Dans sa correspondance, Segalen présente son travail comme l’envers parodique d’un autre projet d’écriture, Le Fils du Ciel, resté inachevé. En imaginant la rencontre entre un narrateur, son alter ego, et un René Leys qui veut découvrir La Cité Interdite, Segalen construit son roman comme s’il voulait mettre à distance sa propre fascination pour la Chine Impériale, comme s’il voulait dénouer ce qui se cache sous les conspirations, les déguisements, les passions, les trahisons, et même sous ce qui parait si bien organisé, la cité, les dynasties, l’architecture ou le protocole, entre autres. Mais le récit servi au lecteur, initialement rédigé comme un journal, a bien l’air d’être une fameuse supercherie. Rappelons-le : René Leys enseigne le mandchou, est fils d’un épicier en gros d’origine belge, professeur à l’Ecole des Nobles du Palais et n’a pourtant que dix-sept ans ! On trouvera d’autres éléments plus croustillants au fil des pages…

Les questions suivent, accompagnées de lectures d’extraits, sur la relation du narrateur à son personnage, le regard de Leys (vs de Segalen) sur les femmes, les coutumes impériales, la justice (oui, il est question de supplice chinois…), le théâtre, etc… Colette Camelin, qui travaille en étroite collaboration avec les descendants de Victor, a visité les lieux qu’il décrit, nous ouvre peu à peu des pistes d’interprétation, et étaye ses réponses d’autres références :
Simon Leys, Les Habits neufs du Président Mao, Champ Libre, 1971.
Liao Yiwu, Dans l’empire des ténèbres, un poète dans les geôles chinoises.

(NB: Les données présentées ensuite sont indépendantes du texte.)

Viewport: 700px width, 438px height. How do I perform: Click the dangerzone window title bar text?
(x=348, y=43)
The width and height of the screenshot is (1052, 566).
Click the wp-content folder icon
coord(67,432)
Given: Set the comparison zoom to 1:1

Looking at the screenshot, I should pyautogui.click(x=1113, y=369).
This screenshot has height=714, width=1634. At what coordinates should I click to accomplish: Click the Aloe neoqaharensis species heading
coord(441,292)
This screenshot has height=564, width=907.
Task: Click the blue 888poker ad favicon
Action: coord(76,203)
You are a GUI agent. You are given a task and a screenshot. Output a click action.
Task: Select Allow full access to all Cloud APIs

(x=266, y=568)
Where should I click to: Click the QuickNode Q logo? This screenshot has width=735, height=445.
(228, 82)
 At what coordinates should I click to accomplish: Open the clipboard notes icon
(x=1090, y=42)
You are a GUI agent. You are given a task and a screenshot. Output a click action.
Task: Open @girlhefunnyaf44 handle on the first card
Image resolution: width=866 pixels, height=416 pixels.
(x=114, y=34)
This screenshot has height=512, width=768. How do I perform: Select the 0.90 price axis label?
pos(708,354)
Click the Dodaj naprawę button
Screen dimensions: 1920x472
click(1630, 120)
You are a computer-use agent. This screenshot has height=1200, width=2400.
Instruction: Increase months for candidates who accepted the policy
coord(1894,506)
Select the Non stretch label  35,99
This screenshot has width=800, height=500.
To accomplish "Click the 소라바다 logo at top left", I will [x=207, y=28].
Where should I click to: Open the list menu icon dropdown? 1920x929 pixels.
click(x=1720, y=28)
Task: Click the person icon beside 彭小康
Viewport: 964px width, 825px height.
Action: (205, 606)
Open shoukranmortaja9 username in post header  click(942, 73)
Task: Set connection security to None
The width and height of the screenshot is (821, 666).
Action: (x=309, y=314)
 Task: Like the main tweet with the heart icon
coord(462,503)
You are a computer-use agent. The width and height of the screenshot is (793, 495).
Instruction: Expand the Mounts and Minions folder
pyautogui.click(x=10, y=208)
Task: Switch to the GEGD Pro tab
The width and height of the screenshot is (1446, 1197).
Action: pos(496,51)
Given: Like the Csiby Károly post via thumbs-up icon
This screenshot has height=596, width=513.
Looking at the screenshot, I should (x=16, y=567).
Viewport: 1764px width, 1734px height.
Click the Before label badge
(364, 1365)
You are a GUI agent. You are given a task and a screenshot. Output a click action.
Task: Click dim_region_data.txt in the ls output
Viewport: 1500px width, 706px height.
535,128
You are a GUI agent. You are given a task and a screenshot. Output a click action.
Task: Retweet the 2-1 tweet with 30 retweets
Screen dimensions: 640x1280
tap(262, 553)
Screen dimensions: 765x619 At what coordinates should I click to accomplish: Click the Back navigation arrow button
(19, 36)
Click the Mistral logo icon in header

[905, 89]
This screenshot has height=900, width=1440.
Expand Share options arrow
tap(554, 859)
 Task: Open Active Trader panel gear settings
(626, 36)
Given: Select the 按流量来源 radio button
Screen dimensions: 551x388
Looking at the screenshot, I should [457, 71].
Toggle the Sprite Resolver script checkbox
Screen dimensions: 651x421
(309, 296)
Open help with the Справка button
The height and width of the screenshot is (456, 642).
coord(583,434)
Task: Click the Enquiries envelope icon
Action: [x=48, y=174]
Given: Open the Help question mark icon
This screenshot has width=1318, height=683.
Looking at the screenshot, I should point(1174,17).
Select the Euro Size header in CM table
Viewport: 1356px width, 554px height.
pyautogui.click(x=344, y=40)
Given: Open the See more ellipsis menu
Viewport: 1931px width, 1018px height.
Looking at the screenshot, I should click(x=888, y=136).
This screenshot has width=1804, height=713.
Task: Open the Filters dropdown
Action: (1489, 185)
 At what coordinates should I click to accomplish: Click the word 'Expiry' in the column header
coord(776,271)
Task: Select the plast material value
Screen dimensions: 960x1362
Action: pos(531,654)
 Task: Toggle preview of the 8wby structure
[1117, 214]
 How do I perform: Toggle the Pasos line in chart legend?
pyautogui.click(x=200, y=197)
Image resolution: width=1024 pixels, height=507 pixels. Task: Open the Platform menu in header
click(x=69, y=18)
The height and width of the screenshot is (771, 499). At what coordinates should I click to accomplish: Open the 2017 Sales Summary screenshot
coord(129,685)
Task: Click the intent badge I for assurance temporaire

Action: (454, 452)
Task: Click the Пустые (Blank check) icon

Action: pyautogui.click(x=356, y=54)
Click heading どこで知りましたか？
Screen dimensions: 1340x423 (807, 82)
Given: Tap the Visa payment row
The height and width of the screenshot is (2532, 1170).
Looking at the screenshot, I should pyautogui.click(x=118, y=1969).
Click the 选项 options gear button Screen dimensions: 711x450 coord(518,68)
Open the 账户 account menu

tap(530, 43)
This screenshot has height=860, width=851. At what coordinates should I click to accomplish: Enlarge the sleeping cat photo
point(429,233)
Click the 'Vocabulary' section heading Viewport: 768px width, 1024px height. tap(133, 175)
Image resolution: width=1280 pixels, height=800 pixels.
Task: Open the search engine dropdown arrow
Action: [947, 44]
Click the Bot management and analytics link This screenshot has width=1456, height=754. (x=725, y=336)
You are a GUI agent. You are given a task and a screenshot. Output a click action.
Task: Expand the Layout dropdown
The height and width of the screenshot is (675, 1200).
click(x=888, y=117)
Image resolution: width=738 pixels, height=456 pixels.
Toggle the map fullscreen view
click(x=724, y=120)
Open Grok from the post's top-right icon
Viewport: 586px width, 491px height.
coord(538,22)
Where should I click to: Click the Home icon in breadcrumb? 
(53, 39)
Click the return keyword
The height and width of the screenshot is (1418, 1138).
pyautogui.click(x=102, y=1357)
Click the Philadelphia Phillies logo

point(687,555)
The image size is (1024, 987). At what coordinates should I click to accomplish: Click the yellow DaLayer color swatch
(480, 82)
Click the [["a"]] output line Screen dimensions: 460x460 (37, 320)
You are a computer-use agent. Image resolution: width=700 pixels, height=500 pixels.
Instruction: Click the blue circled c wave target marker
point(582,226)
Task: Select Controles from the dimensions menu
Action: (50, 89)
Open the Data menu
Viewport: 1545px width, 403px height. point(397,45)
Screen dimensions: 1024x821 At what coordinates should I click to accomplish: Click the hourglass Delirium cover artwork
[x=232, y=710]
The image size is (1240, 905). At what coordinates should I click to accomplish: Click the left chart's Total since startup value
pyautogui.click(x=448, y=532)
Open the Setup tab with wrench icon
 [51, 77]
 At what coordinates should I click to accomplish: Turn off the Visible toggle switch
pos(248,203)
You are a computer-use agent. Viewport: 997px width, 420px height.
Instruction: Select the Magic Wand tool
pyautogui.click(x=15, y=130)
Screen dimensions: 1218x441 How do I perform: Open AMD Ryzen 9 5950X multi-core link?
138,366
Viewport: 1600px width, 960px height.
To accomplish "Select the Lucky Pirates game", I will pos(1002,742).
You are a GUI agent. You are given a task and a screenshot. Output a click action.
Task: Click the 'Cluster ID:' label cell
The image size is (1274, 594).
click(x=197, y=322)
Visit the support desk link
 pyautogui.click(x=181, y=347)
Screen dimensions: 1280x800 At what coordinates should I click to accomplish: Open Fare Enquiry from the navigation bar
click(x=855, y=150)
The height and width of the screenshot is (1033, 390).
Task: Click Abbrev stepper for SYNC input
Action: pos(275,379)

Françoise Bourin Editeur, 2013. (Ames sensibles, s’abstenir).
Alfred Döblin, Les Trois Bonds de Wang Lun. Fayard, 2009 pour l’édition française. (Un événement de l’histoire chinoise du XVIIIe siècle : un soulèvement des pauvres contre l’oppression.)
Jean François Billeter, Chine trois fois muette. Editions Allia, 2000. (Un essai très éclairant sur la Chine d’aujourd’hui).

Nous remercions sincèrement Colette Camelin qui nous a fait partager si généreusement sa connaissance de « Victor Segalen, artiste attentif à la diversité du monde ».

 

Agenda

Mardi 10 décembre, guidés par Mireille et Michel, nous évoquerons Georges Simenon, et plus particulièrement Le Testament Donadieu, La Maison du Canal, Pedigree.

Si vous n’avez pas encore envoyé votre liste au Père Noël, le vrai, celui qui remplit sa hotte de bouquins, notez que la séance du 14 janvier 2020 sera animée par Marina Salles, pour le roman de JMG Le Clézio, Alma (Gallimard, 2017).